▶ _EXERCISE DESCRIPTION_:
Nothing below is to be printed except the lines between the line holding "You are a GUI" and the line holding "ΠΕΡΙΣΣΟΤΕΡΑ ΑΠΟ ΤΟΝ ΔΗΜΙΟΥΡΓΟ (127, 728)", inclusive, each exactly as it appears.

▶ _INFORMATION SUPPLIED_:
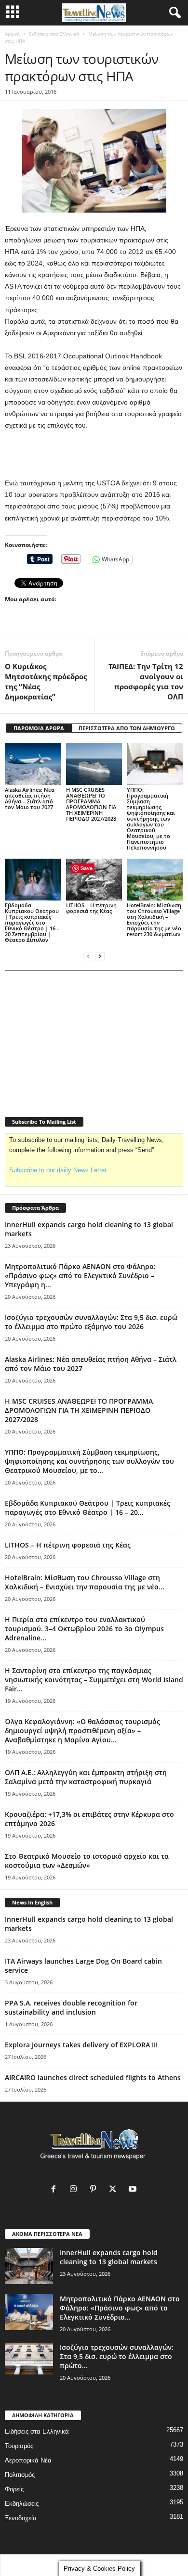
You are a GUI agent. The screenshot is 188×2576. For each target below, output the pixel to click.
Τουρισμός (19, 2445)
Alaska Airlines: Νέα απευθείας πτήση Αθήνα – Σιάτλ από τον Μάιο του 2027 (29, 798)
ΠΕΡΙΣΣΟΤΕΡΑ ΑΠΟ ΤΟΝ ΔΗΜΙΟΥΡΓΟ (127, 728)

==

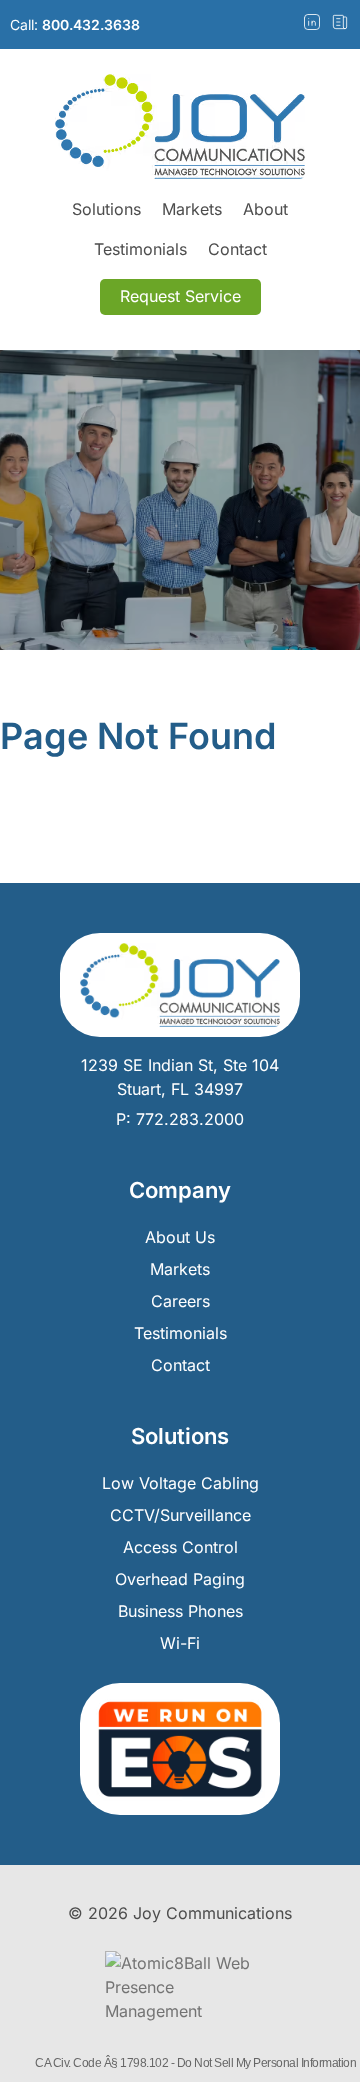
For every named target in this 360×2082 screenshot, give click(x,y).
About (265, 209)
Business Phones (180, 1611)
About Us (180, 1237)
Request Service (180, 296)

▶ _THE ANSWER_:
You are a GUI agent. The screenshot is 188×2576. For each target below, output the pixel to click.
Τουρισμός (19, 2445)
Alaska Airlines: Νέα απευθείας πτήση Αθήνα – Σιάτλ από τον Μάιο του 2027 (29, 798)
ΠΕΡΙΣΣΟΤΕΡΑ ΑΠΟ ΤΟΝ ΔΗΜΙΟΥΡΓΟ (127, 728)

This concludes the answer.